Major causes of steady state APD rate dependence and S1S2 APD restitution.

A) APD rate dependence in control (solid black), and with [Na+]i and [Na+]ss clamped to slow rate (solid gray) or fast rate (dashed black) values. When late INa (dashed gray) or both late INa and ICaL inactivation gates were reset to their slow rate values (dash-dot-dot gray) in addition to [Na+]i and [Na+]ss slow rate clamp, APD lost almost all rate dependence. Note that slow rate [Na+]i and [Na+]ss clamp alone left residual APD rate dependence, especially at fast rates (CL = 300 to 700 ms, shaded box).
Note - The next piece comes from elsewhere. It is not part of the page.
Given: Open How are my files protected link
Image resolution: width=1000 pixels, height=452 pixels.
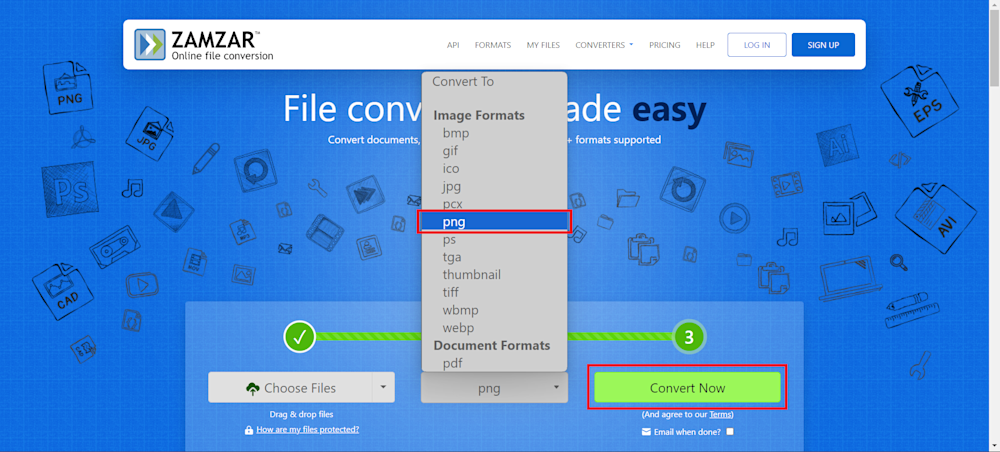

B) APD rate dependence (control, solid black) was largely unaffected by resetting inactivation gates for late INa (dashed gray), ICaL (dash-dot-dot gray), or late INa and ICaL (solid gray) to their slow rate values (no [Na+]i and [Na+]ss clamping to slow rate values). C) [Na+]i and INaK increase with pacing rate under control conditions (left). When [Na+]i and [Na+]ss are clamped to slow rate values, INaK is small and rate independent (right). D) APD restitution in control (solid black), and when inactivation gates were reset to S1 values upon S2 delivery (late INa reset – dashed gray, ICaL reset – dash-dot-dot gray, late INa and ICaL reset – solid gray). Shown in dashed black is resetting late INa and ICaL inactivation to the DI = 5 ms value. E) [Na+]i and [Na+]ss clamp to S1 values (dashed gray) did not affect APD restitution (control, solid black).